Date: 23 Aug 2006 02:25:46 -0400
Message-ID: <20060823062546.12798.qmail@science.horizon.com>
From: linux@horizon.com
To: linux-kernel@vger.kernel.org
Subject: Re: Linux time code
Sender: linux-kernel-owner@vger.kernel.org
Content-Length: 9106
Lines: 201

Just to summarize the kernel/NTP interaction for those not familiar....

The NTP daemon exchanges pings with a number of time sources.  Each ping
produces a round-trip time and a time offset; the latter is computed by
assuming that the one-way trip times are equal.  This is of course not
true, but is closest to true for pings with the shortest round-trip time,
and NTP tries to use those.

The sources are individually sanity-checked, then checked against each
other, in a rather complex way that has proved to be robust in practice.

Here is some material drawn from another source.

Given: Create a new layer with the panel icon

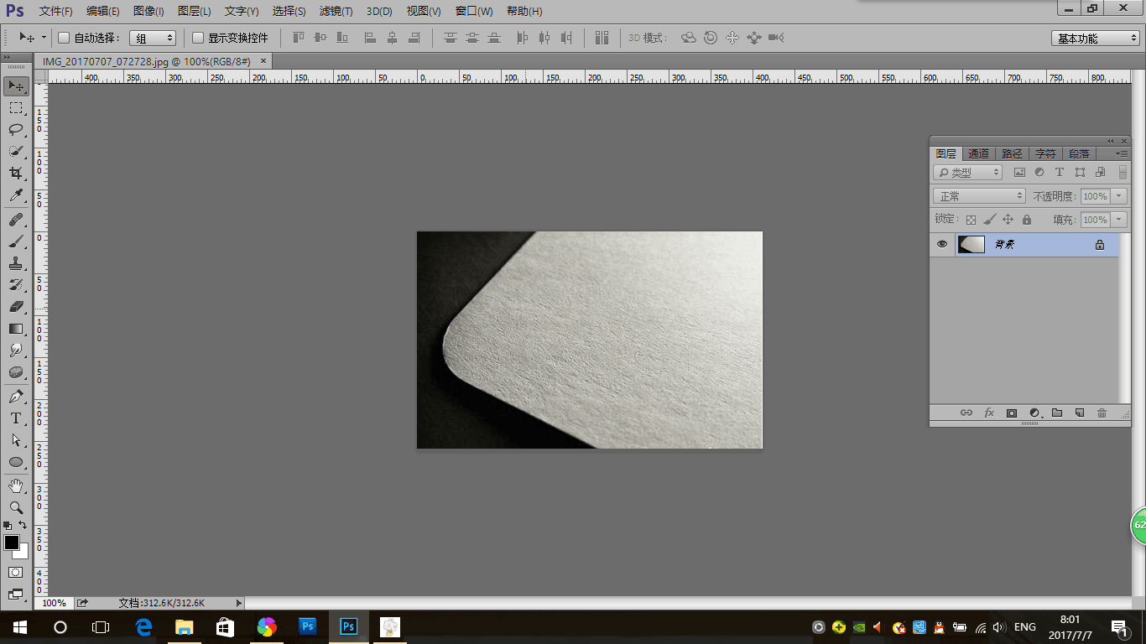Looking at the screenshot, I should [1080, 413].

I don't want to go into it in great detail, but there are three stages of
filtering after the per-source processing:
1) Selection, which takes all the sources' claims for the right time and
   the error in their claims, and finds the interval where the largest
   possible number of them overlap.  Sources that do not participate in
   the overlap do not proceed to clustering.
2) Clustering, where sources that are furthest from the average are
   repeatedly dropped to decrease the standard deviation.
3) Combining, where the remaining sources are averaged, weighted by
   their quality claims.

Note that a tight accuracy claim increases a source's weight in the third
stage, but makes it more likely that it'll be excluded by the first and
second stage filters.

The above operation is run periodically (whenever there is new data from
one of the sources), and the output is a report on the amount by which
the local clock disagrees with the "right time", and a few associated
quality metrics.

This single time offset (and associated quality estimates) is the input
to "clock disipline algorithm".  This is where it starts to get relevant
to the kernel.

NTP needs to divide the observed error into two categories: phase error
and frequency error.  The former is time offset that is uncorrelated
from sample to sample, and can be reduced by longer averaging.

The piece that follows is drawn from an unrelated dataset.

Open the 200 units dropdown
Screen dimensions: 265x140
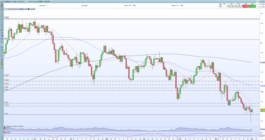click(x=21, y=2)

The latter is due to the local clock's frequency changing, and cannot be
reduced by averaging.  Indeed, if you try to average together successive
errors of +1 ms, +2 ms, +3 ms, +4 ms, etc, the longer you average the
worse off you'll be before you start correcting and doing something
about the problem.

Now, phase error, a.k.a. jitter, is dominant over short time spans.
One simple source is the measurement granularity of your clock.
If you can only measure with 1 us resolution, you'll have +/-0.5 us of
jitter just from that.

Frequency error, a.k.a. wander, accumulates with time, so is dominant
over longer time intervals, particular intervals over 1000 seconds.

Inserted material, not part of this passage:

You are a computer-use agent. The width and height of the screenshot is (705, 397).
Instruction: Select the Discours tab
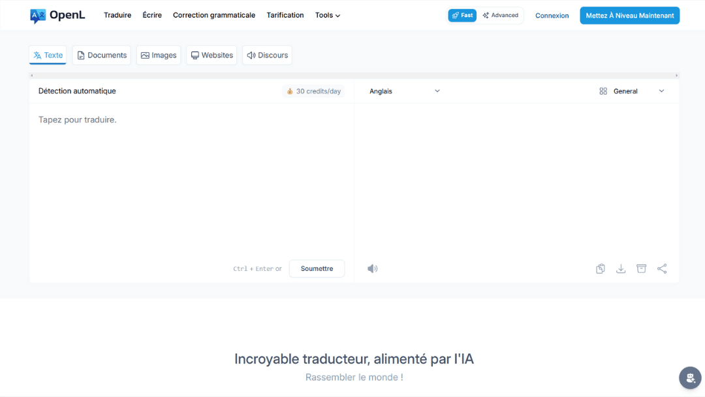click(x=267, y=56)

When NTP first starts up, it considers all error to be frequency error,
to get the clock into approximately the right range.  This is not
terribly accurate, but numerically very stable; it never oscillates.
After a while, it shifts to a phase-locked loop where most of the error
is deemed to be phase error, and only a bit is frequency error.  This can
produce the best time, but can freak out and overshoot if the offsets
used as input are bizarrely behaved.  NTP adjusts the polling interval,
to check with the clock sources more frequently, if it notices that
things are getting a bit weird, and falls back to the frequency-locked
loop if it notices that things have gotten really bad.


Anyway, at the end of this computation, you get a frequency and phase
(time) correction to be applied to the local clock.  This is then applied
by adjusting the frequency of the system clock.  The frequency correction
is applied permanently; the phase correction is applied by adjusting
the frequency a bit more for a short while.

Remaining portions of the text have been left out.